_What you have to do_
Every line below that carries the word "agent" needs to be copied.

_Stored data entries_
----

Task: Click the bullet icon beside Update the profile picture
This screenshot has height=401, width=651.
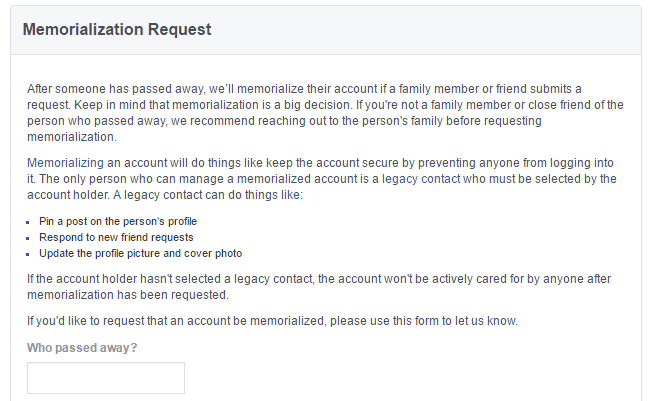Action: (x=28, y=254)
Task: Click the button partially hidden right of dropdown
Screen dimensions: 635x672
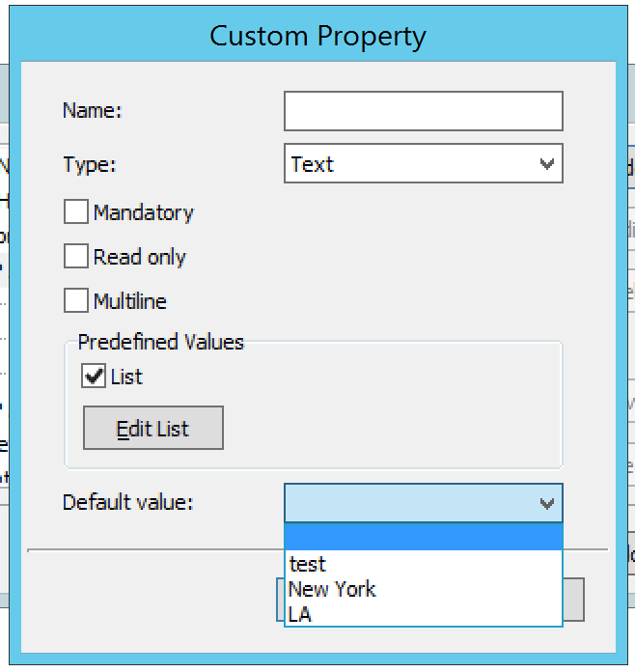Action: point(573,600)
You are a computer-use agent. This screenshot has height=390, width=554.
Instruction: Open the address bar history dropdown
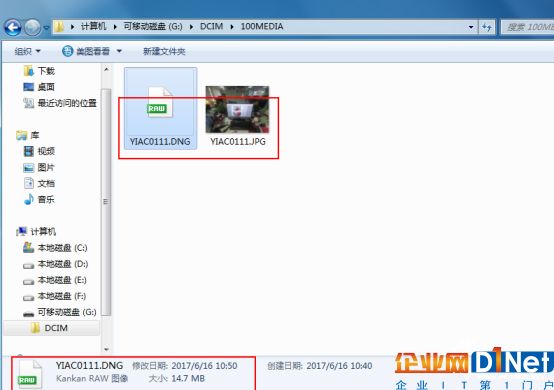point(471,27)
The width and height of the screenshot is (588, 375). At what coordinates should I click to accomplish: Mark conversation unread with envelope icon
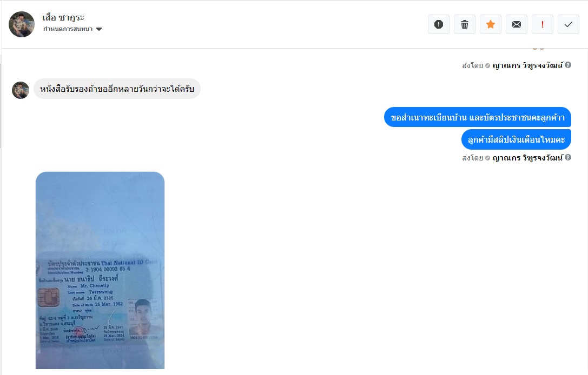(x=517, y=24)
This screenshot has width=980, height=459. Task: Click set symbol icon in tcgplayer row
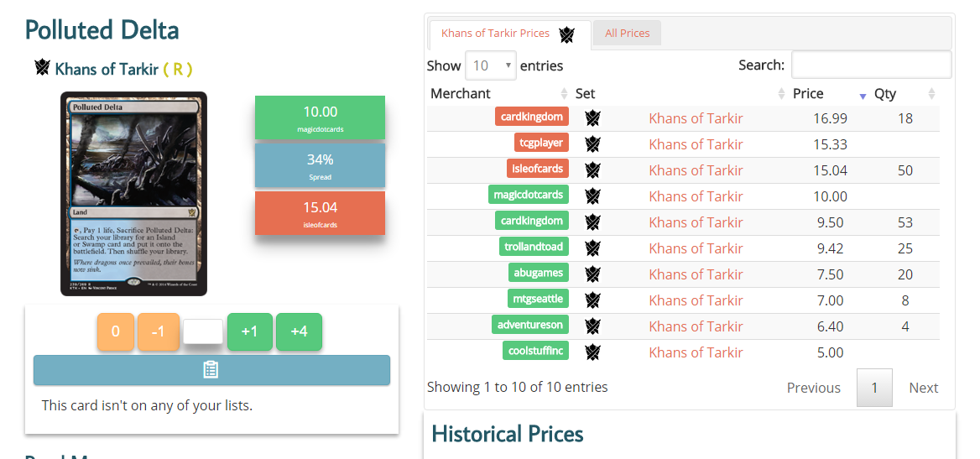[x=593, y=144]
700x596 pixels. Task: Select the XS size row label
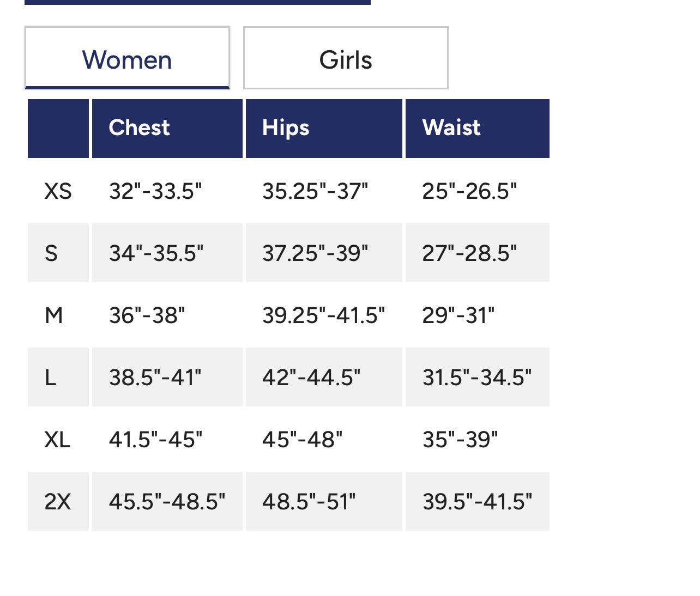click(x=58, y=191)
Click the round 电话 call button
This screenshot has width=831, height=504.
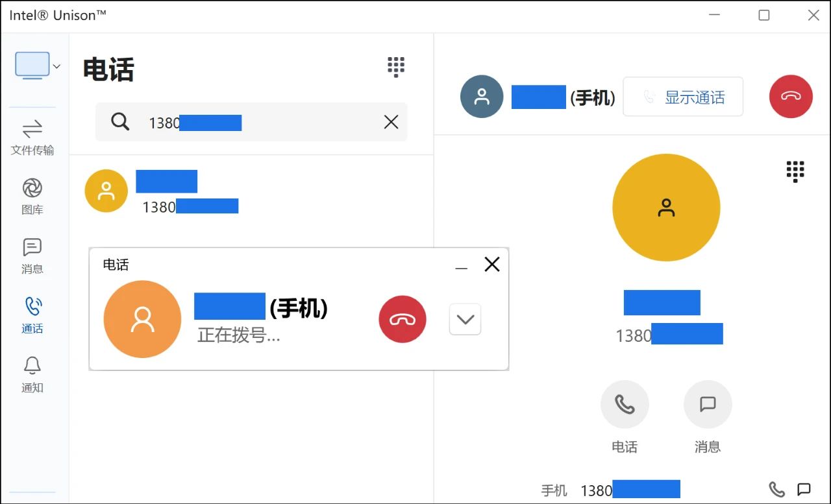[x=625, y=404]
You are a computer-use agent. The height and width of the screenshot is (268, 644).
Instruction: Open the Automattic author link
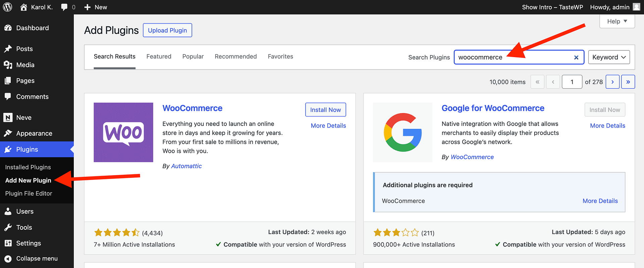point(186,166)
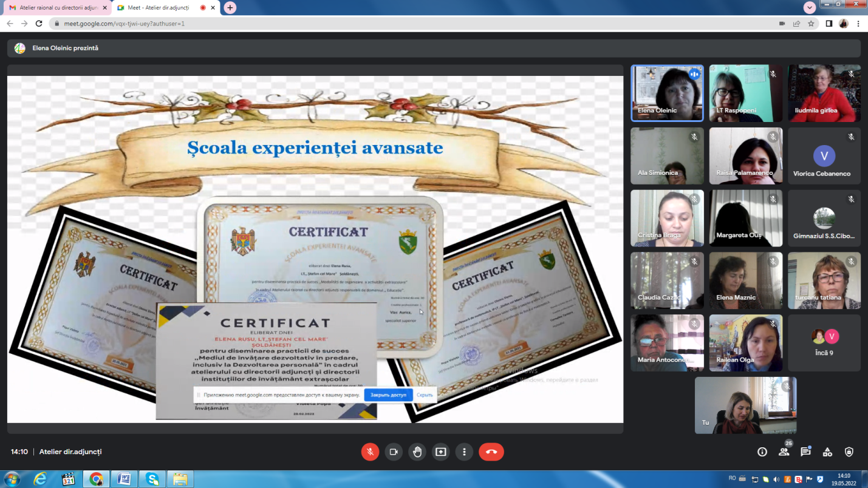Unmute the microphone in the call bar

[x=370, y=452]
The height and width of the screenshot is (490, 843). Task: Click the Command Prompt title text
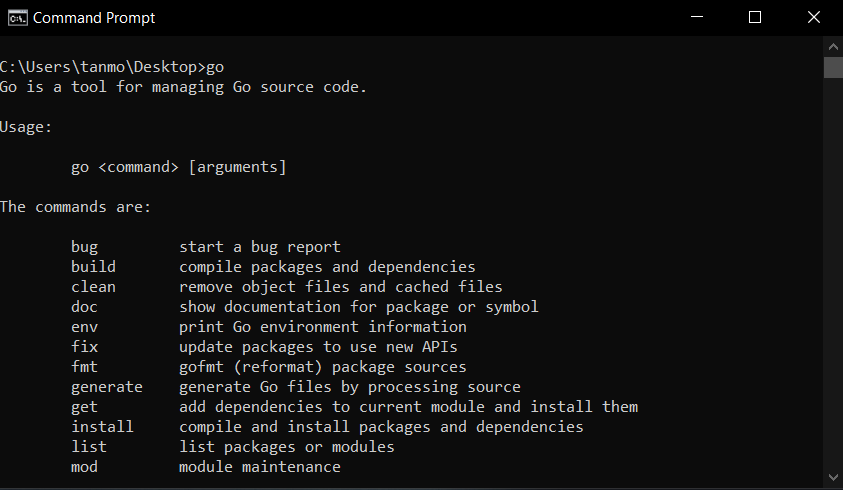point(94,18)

----

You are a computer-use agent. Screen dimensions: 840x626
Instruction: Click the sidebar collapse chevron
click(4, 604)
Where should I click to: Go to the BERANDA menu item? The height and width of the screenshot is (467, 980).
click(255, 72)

----

_Output below_
You are a computer-use agent. This screenshot has height=390, width=554.
You are a computer-use agent. The height and width of the screenshot is (268, 644).
You are a computer-use agent. Screen dimensions: 840x626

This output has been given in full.